[TAREA ASIGNADA] Ordena en una lista numerada las líneas de los datos que van desde la que contiene "Close the _fight.scss" hasta la que contiene "point(652,561)", ambas incluidas, sin las líneas en blanco.

[CONJUNTO DE DATOS]
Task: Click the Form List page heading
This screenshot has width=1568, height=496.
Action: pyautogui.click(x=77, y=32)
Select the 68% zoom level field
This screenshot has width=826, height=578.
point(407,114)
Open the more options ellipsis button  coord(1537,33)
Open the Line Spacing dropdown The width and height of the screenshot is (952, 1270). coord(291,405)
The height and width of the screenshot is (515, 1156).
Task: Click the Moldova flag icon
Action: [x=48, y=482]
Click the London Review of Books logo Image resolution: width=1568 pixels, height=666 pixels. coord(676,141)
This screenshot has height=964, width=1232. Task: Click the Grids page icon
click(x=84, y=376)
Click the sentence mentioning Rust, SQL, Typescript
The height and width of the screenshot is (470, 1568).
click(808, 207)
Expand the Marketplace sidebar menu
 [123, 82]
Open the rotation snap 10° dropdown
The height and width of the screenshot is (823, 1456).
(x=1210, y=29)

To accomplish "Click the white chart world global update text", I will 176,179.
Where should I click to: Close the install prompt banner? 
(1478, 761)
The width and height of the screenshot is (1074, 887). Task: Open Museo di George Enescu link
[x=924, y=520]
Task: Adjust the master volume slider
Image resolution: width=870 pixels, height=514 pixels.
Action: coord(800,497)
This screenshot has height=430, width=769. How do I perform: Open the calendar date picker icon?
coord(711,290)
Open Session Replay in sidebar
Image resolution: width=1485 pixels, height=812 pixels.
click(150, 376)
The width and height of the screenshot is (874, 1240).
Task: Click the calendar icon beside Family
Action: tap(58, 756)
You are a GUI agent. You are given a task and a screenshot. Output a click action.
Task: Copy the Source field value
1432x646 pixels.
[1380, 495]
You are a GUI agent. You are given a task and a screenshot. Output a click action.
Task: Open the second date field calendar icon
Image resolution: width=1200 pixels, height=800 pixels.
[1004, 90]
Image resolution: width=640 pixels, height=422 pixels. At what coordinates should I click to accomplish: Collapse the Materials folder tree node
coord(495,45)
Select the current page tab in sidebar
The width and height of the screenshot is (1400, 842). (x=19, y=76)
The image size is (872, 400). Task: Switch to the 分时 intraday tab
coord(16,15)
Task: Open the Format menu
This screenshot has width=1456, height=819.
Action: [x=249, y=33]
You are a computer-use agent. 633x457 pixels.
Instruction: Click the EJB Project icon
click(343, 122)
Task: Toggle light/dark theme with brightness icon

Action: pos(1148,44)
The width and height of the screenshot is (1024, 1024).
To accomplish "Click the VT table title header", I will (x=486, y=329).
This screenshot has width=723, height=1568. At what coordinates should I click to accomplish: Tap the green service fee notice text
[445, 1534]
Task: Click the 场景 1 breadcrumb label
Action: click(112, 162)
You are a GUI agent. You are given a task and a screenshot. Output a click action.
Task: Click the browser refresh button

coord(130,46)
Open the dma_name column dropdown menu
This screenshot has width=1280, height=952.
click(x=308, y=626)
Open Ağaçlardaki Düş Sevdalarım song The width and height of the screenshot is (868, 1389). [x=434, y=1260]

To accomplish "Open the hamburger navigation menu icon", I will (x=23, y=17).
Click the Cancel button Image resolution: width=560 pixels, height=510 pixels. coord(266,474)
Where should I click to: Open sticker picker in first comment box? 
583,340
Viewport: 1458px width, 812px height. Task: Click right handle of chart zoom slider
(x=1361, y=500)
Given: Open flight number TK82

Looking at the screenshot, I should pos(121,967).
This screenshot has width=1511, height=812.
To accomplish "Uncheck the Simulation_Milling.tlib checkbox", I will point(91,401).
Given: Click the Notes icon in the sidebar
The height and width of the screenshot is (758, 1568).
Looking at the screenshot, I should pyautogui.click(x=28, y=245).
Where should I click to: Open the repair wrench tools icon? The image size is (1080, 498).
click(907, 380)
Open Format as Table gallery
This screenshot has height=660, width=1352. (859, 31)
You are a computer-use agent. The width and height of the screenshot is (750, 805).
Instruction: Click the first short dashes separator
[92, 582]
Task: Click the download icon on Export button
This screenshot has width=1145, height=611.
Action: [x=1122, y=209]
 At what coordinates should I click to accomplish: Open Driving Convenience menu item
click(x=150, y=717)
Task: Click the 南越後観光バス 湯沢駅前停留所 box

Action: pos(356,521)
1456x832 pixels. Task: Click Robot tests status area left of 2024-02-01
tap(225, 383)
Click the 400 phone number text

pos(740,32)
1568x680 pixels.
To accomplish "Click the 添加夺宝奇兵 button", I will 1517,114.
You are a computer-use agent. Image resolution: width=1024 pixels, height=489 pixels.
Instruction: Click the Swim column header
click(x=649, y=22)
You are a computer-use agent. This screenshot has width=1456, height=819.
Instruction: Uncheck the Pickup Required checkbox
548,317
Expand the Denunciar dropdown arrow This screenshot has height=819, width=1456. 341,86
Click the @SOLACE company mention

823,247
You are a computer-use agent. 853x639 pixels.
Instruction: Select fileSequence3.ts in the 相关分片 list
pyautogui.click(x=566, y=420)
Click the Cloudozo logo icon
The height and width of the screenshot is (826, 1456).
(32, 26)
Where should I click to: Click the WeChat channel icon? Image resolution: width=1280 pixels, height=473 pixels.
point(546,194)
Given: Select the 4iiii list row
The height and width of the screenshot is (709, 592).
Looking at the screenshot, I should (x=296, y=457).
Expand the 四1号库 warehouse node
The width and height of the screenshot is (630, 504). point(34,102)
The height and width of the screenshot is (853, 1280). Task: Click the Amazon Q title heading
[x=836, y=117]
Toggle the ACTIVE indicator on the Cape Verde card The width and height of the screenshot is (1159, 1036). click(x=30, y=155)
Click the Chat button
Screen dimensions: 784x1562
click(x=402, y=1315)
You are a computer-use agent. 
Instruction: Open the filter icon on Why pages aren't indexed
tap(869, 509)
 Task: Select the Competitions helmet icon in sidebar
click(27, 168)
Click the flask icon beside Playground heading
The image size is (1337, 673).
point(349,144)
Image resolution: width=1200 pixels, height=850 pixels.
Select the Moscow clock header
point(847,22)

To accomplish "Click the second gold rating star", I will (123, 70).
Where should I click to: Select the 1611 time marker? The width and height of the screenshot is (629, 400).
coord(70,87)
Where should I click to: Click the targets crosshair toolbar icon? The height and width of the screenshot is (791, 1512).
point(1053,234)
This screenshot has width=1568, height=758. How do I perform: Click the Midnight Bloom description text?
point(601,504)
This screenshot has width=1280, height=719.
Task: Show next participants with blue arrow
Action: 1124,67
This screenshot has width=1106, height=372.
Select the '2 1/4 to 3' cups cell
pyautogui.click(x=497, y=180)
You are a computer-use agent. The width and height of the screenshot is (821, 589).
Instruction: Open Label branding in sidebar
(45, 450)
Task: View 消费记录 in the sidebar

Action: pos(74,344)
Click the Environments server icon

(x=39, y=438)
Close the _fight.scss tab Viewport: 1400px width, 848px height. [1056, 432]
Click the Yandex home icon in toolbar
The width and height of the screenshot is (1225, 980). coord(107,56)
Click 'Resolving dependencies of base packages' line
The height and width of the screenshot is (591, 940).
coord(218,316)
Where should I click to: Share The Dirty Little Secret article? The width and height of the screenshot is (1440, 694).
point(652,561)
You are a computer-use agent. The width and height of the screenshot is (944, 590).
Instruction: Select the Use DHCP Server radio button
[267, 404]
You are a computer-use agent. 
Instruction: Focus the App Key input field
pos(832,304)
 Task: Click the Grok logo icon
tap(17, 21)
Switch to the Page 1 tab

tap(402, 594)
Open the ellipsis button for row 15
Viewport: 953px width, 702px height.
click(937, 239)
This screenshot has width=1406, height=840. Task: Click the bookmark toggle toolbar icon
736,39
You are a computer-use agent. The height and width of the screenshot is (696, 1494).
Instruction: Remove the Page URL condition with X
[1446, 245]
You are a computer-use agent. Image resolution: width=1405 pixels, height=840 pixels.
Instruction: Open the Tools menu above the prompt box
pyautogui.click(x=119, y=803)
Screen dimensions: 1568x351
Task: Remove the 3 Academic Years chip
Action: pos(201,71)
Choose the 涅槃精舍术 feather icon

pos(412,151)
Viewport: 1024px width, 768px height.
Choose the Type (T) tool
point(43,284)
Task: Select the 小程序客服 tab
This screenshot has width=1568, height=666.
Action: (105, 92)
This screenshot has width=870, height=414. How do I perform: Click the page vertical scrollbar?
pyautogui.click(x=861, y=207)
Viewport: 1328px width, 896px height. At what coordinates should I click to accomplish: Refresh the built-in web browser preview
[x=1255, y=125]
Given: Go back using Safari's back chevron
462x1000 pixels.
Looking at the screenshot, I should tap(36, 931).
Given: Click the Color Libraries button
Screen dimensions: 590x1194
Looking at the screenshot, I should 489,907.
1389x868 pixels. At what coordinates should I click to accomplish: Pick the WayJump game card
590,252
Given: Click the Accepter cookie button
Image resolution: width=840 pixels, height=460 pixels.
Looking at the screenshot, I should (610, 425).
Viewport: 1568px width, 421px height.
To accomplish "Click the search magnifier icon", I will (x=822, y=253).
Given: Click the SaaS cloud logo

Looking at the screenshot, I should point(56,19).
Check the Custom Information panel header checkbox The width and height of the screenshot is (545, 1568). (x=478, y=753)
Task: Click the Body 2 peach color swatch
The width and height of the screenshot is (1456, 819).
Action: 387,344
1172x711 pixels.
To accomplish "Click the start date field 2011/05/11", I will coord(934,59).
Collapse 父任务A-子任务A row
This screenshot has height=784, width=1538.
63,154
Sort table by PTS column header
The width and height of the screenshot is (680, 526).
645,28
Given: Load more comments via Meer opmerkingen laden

[RESPUESTA DEL EJERCICIO]
1. Close the _fight.scss tab Viewport: 1400px width, 848px height. [1056, 432]
2. Click the Yandex home icon in toolbar
3. The width and height of the screenshot is (1225, 980). coord(107,56)
4. Click 'Resolving dependencies of base packages' line
5. The height and width of the screenshot is (591, 940).
6. coord(218,316)
7. Where should I click to: Share The Dirty Little Secret article? The width and height of the screenshot is (1440, 694).
8. point(652,561)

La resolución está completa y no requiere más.